Task item:
Only one stretch of the data should be retyped: the lines from the line containing "You are a computer-use" through the line containing "Task: Click the university library logo". Keep pictures out of it.

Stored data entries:
# # # # #

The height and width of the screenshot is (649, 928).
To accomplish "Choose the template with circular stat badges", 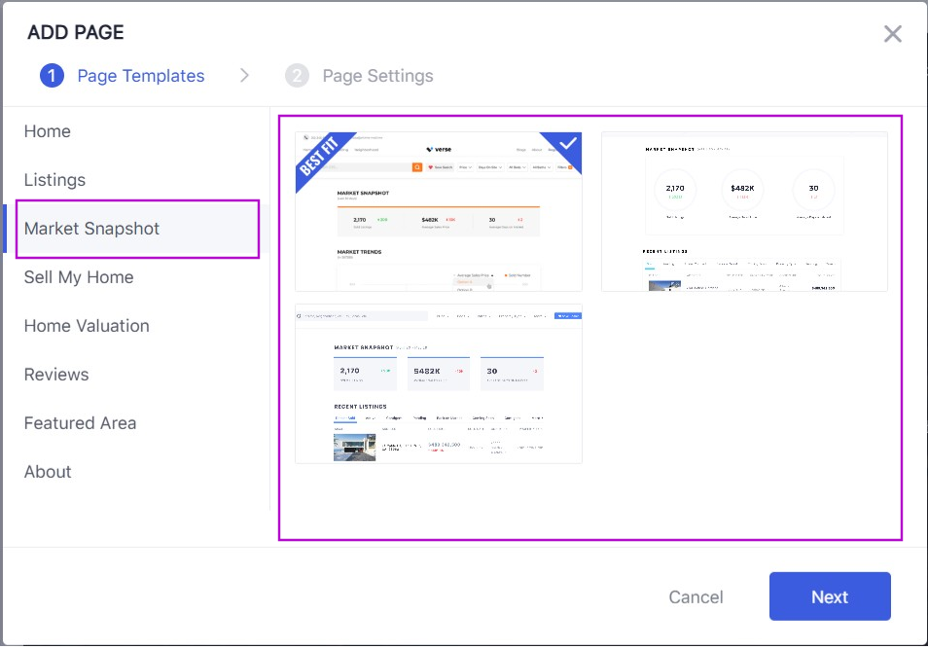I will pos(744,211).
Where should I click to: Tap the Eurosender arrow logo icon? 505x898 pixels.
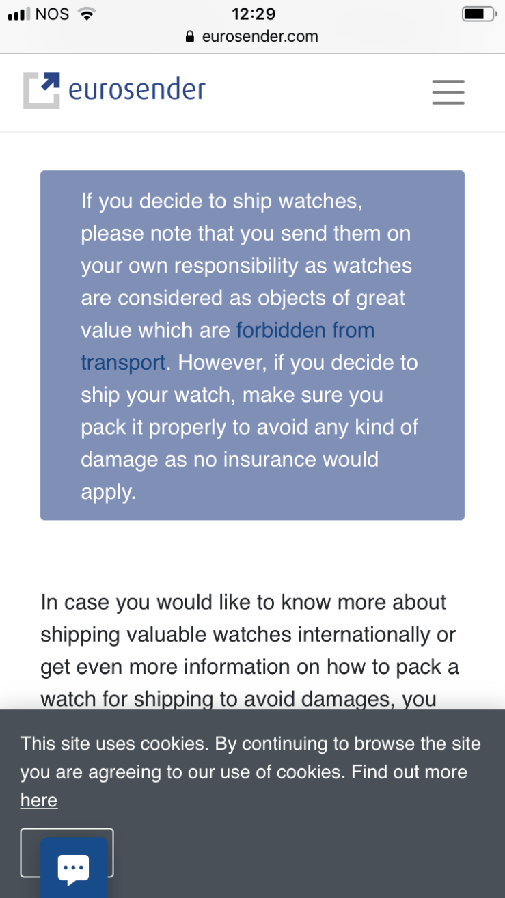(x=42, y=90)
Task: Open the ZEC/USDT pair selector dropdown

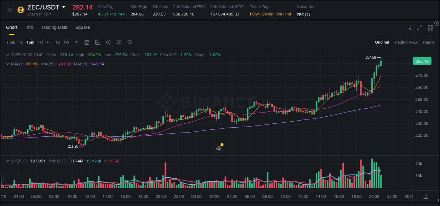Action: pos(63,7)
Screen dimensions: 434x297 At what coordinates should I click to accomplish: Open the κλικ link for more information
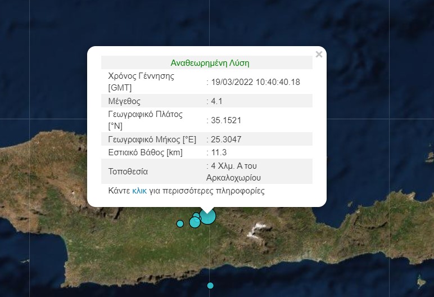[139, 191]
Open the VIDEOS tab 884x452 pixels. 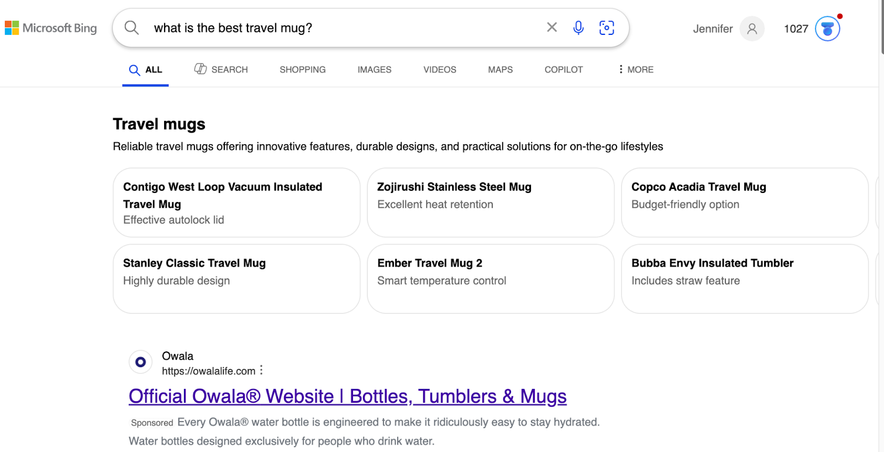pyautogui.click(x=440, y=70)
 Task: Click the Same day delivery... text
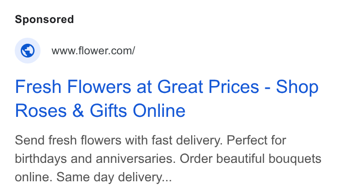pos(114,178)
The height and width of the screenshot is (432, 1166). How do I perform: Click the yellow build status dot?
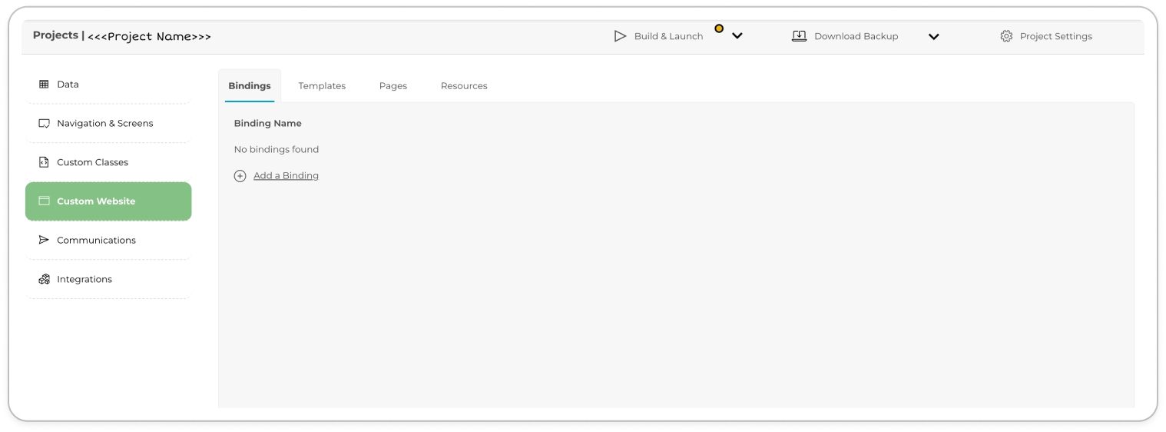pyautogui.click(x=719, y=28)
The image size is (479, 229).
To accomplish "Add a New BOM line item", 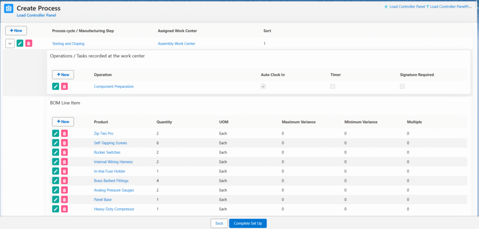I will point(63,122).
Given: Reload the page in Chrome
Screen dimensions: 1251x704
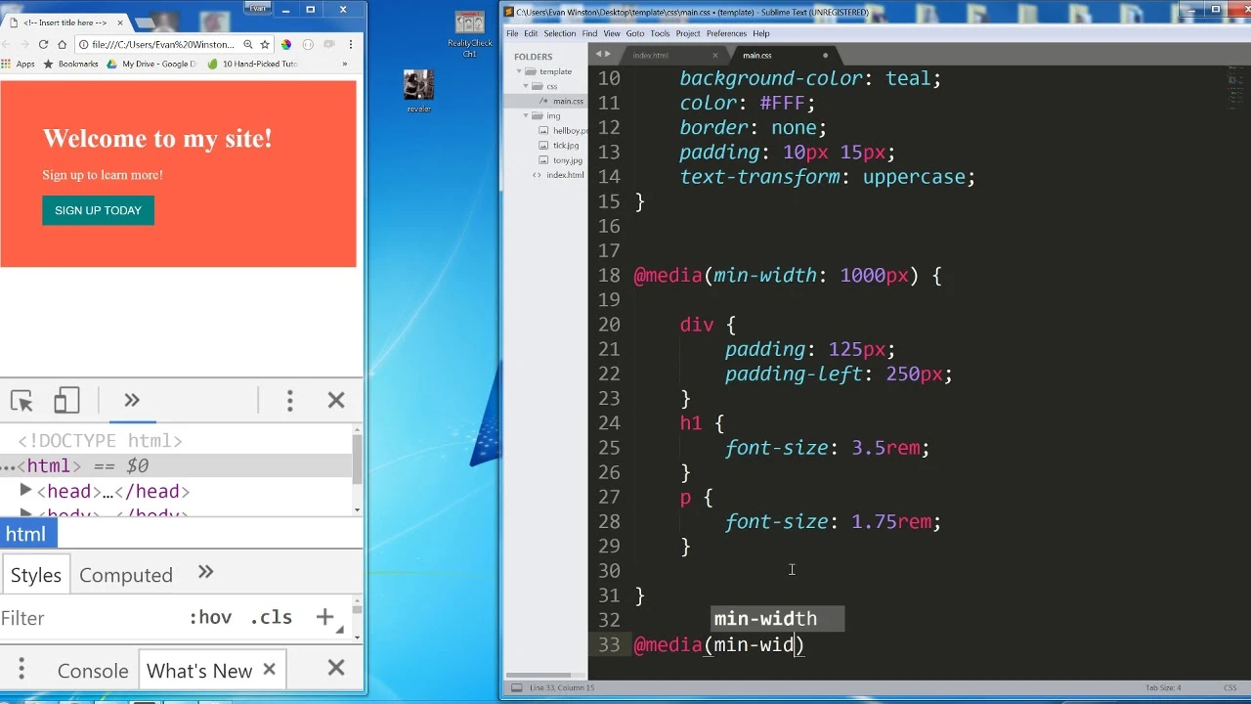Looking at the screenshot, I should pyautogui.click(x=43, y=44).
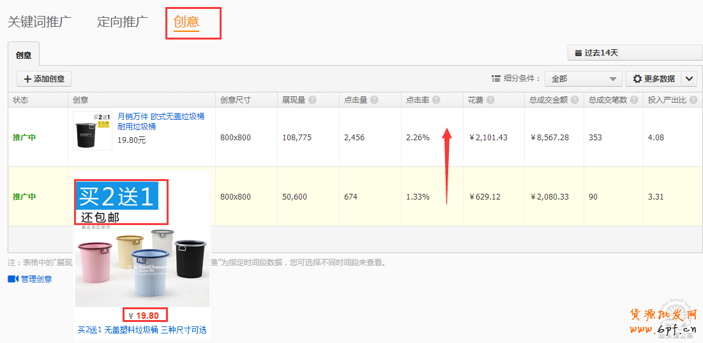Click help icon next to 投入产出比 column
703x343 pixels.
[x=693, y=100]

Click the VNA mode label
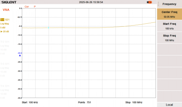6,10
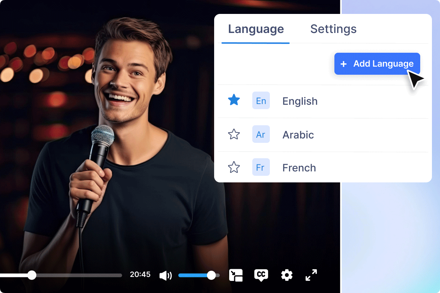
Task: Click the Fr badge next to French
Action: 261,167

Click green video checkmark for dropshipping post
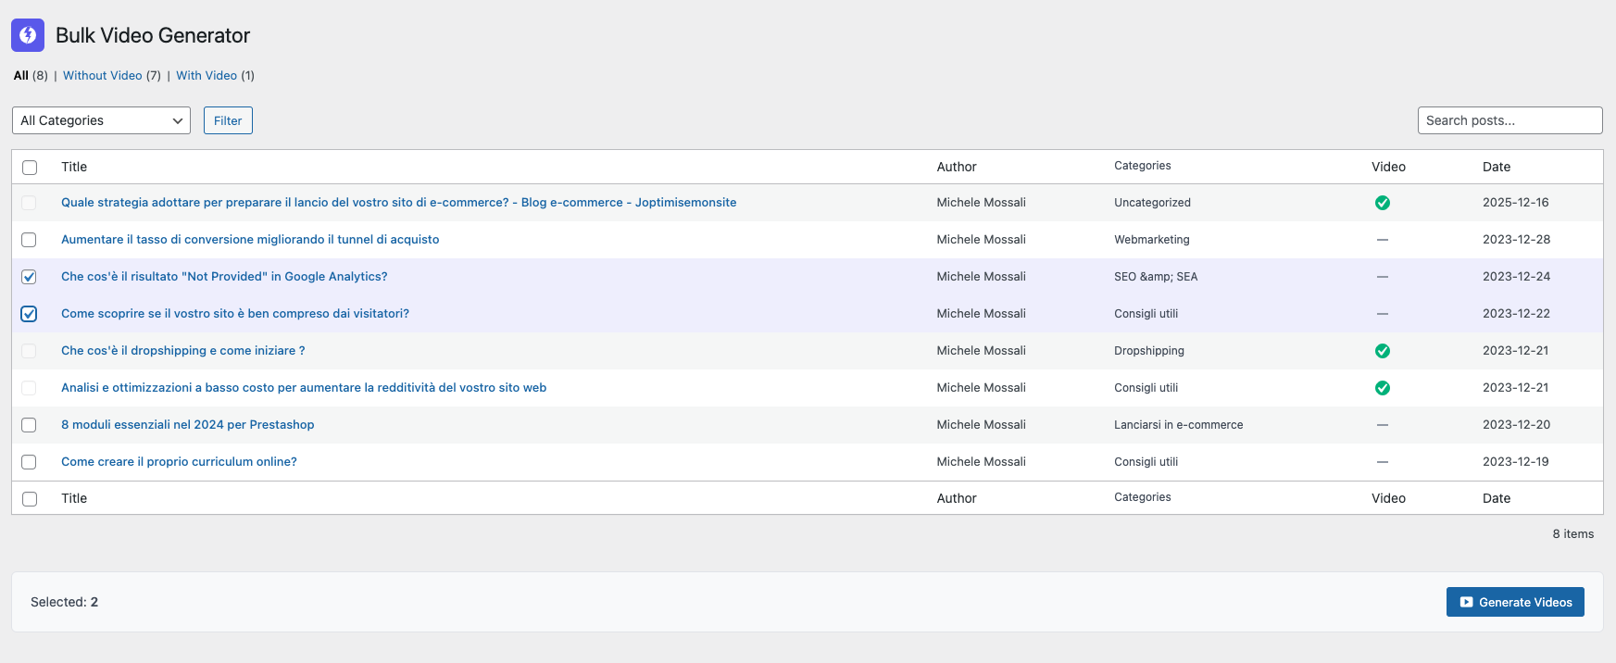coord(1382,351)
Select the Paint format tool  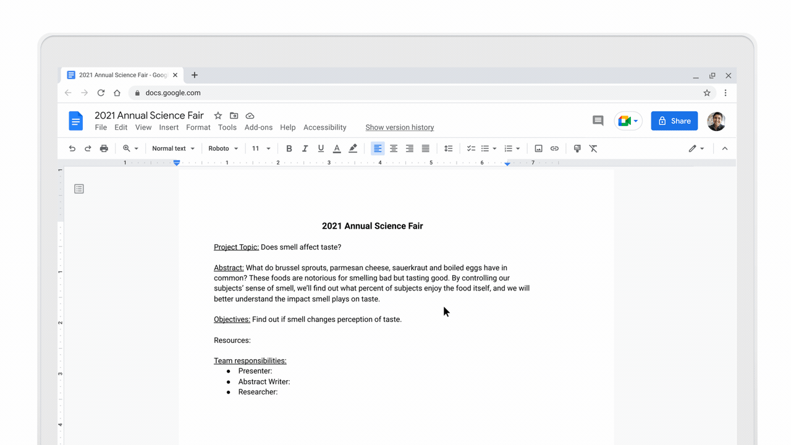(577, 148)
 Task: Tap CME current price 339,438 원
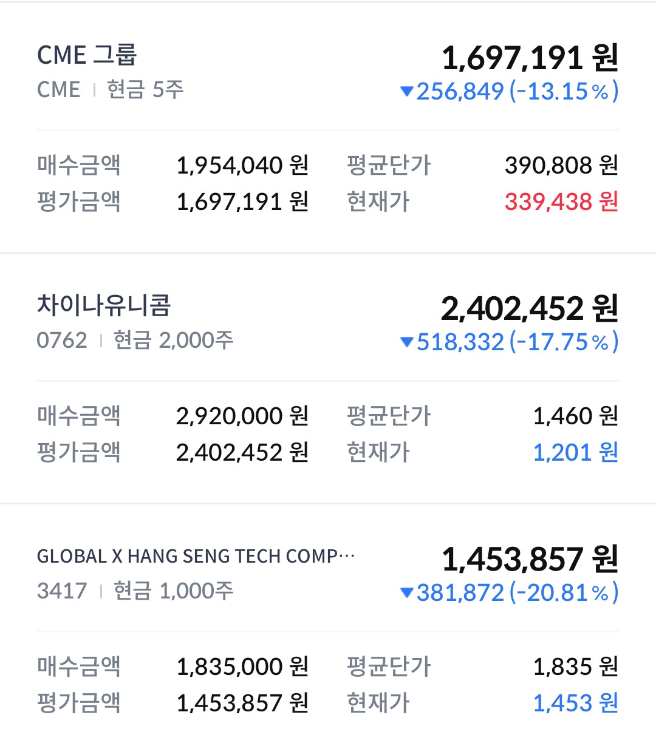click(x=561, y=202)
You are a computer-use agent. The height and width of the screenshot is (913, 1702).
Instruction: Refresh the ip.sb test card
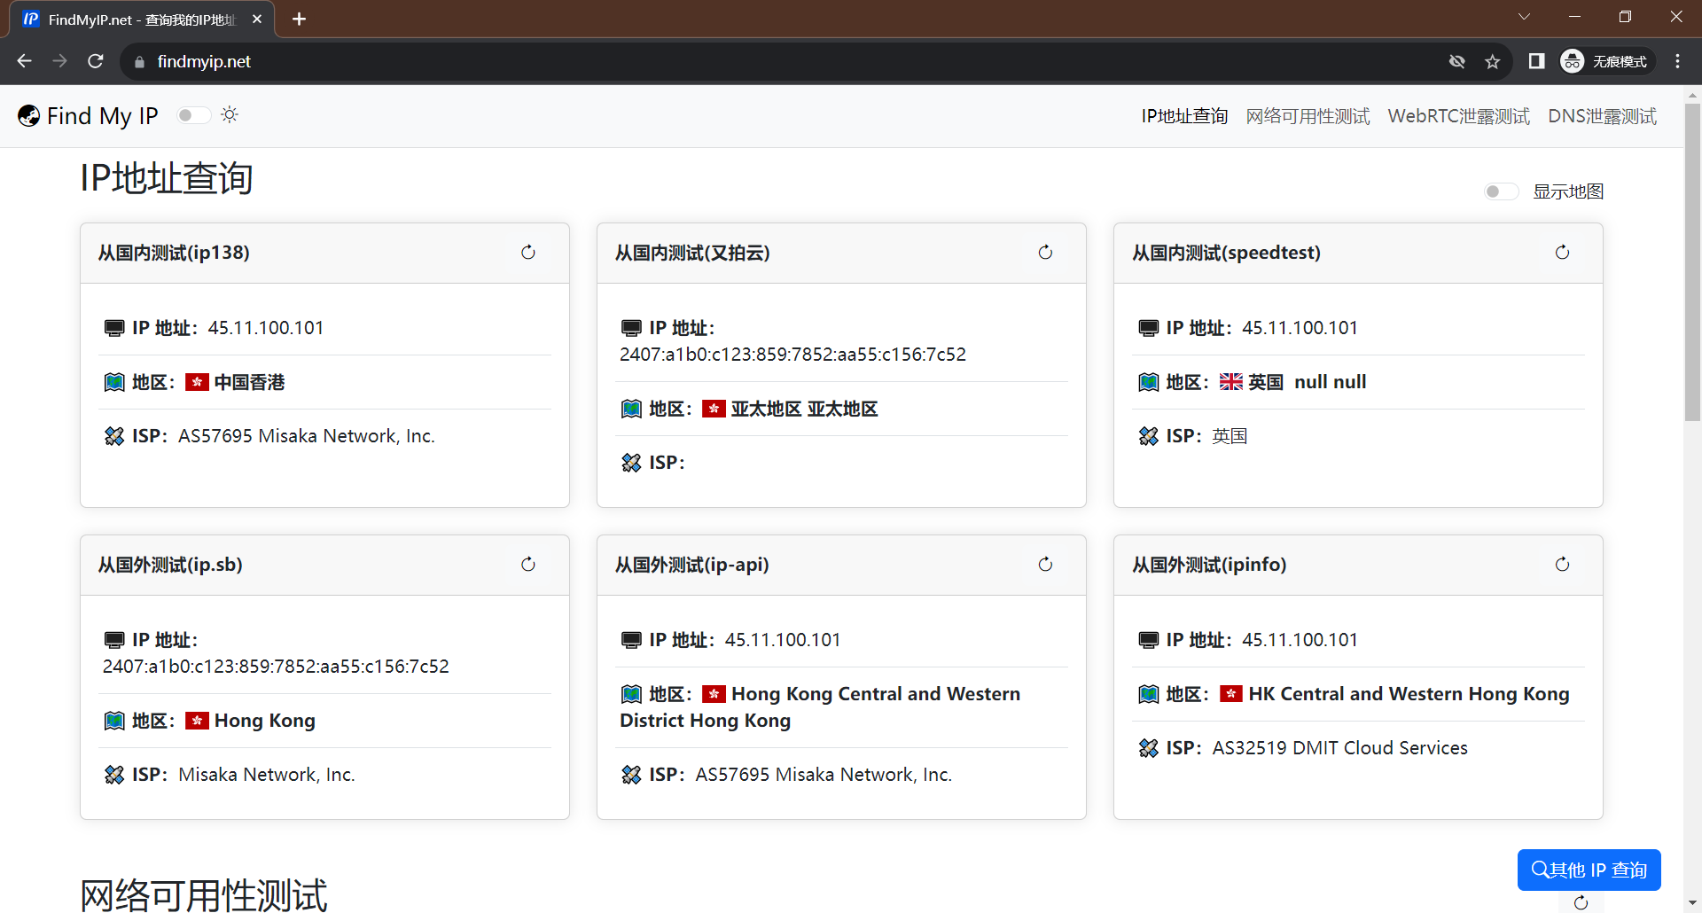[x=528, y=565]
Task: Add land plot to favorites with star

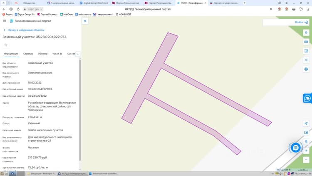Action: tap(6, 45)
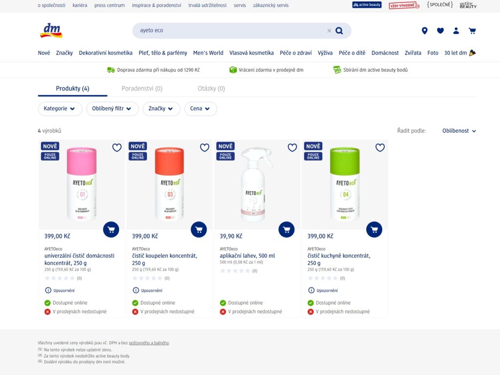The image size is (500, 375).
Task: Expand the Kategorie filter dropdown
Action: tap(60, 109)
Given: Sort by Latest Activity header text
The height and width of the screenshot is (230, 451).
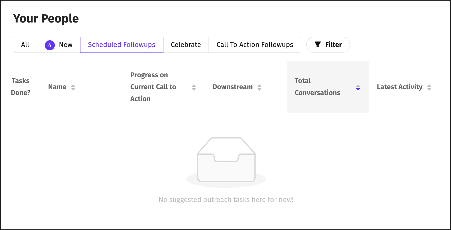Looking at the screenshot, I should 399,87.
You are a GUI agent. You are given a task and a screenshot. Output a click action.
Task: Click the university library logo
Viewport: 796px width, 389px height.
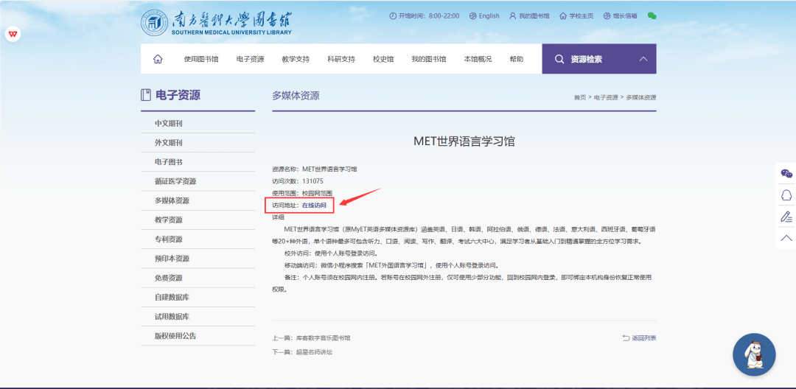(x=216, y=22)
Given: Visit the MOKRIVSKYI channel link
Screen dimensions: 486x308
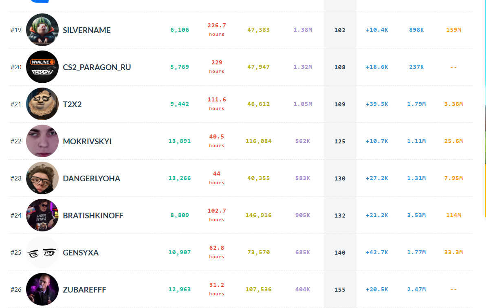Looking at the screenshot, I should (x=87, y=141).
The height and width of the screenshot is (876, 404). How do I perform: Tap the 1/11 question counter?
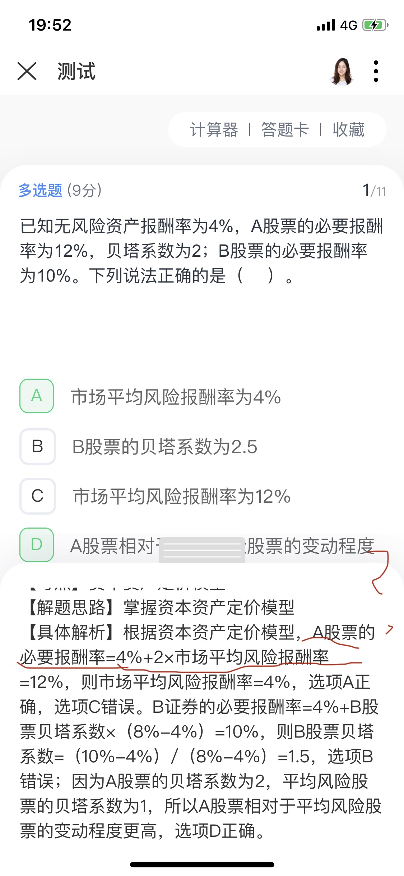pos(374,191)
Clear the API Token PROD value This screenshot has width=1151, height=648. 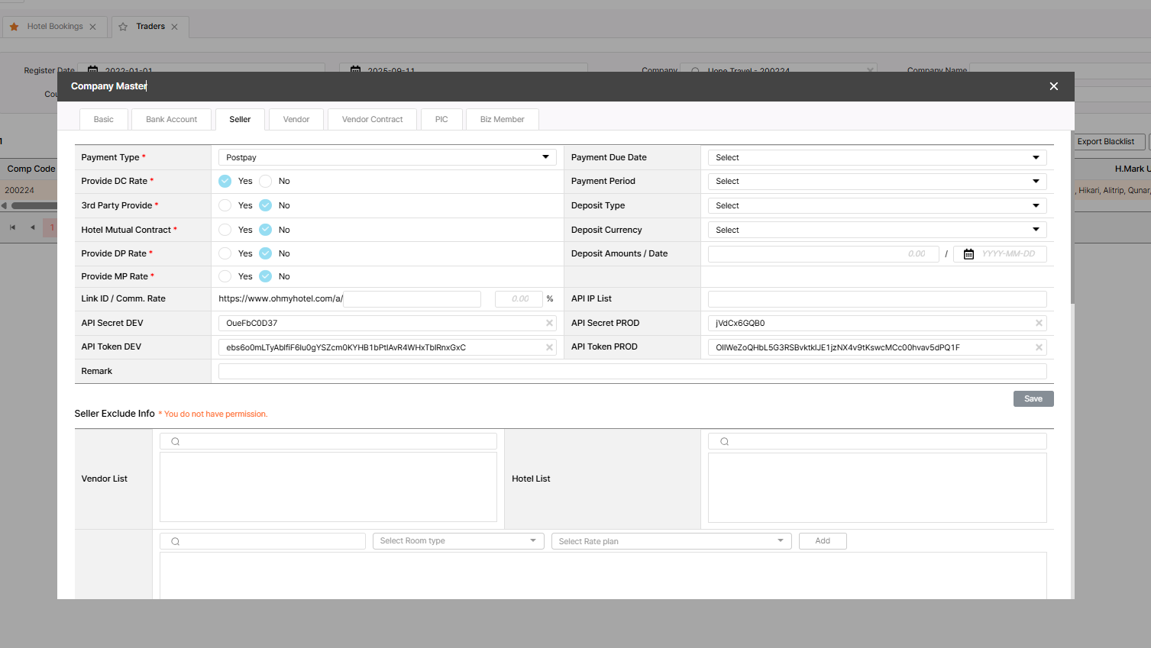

# # # # #

The completed task:
You are a computer-use agent. The height and width of the screenshot is (913, 1702).
Instruction: Refresh the ip.sb test card
[x=528, y=565]
Task: Add land plot to favorites with star

Action: tap(6, 45)
The image size is (500, 375).
Task: Expand the Kategorie filter dropdown
Action: tap(60, 109)
Given: Sort by Latest Activity header text
The height and width of the screenshot is (230, 451).
Looking at the screenshot, I should 399,87.
You are a GUI agent. You are given a task and a screenshot. Output a click action.
Task: Click the university library logo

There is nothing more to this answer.